Signature Plant Tours

Signature Plant Tours

SME248 Signature Plant Tour - Spokesman-Review Newspaper Printing Operation

Published on Oct 5, 2012

Spokane's SME 248 held their latest Signature Plant Tour at the Inland Northwest's premier daily newspaper, The Spokesman-Review. (September, 2012).

Spokane SME248 Spokesman Review



Western States Operating Engineers Training Institute

Spangle, WA May 16, 2012

SME 248 recently visited Western States Operating Engineers Training Institute, outside of Spangle, WA, one of the country's best Apprentice Training programs for the operation of heavy equipment including training in excavation, dozing, backhoes, cranes, erection equipment, CDL training, grading, paving, GPS training and much more. Training Coordinator, Bryan Adams and Instructor Clay Simmons explain their operation and the need for valuable, quality trained operators.

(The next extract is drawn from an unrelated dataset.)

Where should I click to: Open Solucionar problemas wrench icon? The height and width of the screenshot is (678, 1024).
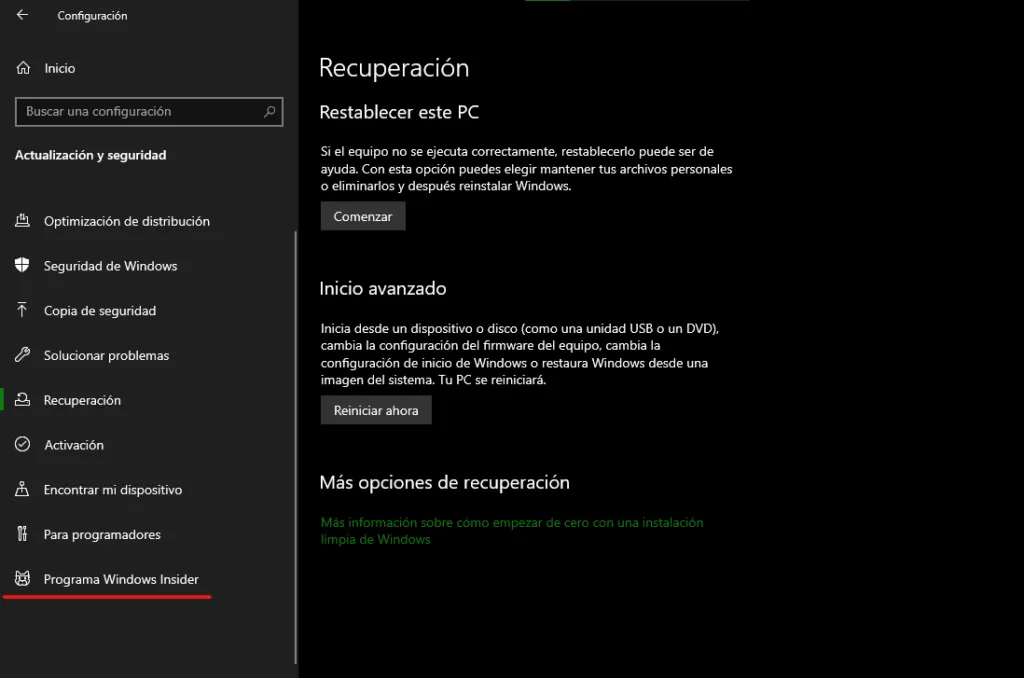[22, 355]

SME 248: Western States Tour - Part 1

Bryan Adams, Training Coordinator at Western States, explains how their various programs are designed for Apprenticeship Training and Journeyman continuing education.

SME 248 - Western States Tour Part 2


Clay Simmons, an Instructor at Western States explains how GPS has become such a valued component in road construction today and how he goes about teaching his courses.


SME 248: Western States Tour Part 3



During a Question and Answer Session, Bryan Adams covers topics ranging from the need for Apprenticeship progams such as Western States, the lack of workers entering this field to wages, educational needs, and the options available to high school graduates.
Western States Operating Engineers Training Institute is an interstate licensed college as well as a non-profit organization and trust fund. They are licensed by the authority of the Private Vocational Schools Act, chapter 28C.10 RCW and WAC 490-105.
The school provides Apprenticeship training in the States of Washington and Idaho and has Standards of Apprenticeship approved by both the Washington State Apprenticeship and Training Council and the Bureau of Apprenticeship and Training U.S. Department of Labor. Western States Operating Engineers Training Institute provides Apprenticeship opportunities for skilled Occupational Objectives of the Heavy Duty Mechanic Repairperson, Construction Equipment Operator, Technical Engineer and Hoisting Engineer for the Apprenticeship community.


THANK YOU Buck Knives!
SME Plant Tour
Post Falls, Idaho March 21st

Hoyt Buck started making knives back in 1902. The family tradition of quality,
innovative knives continues today in their new state-of-the-art manufacturing facility in Post Falls.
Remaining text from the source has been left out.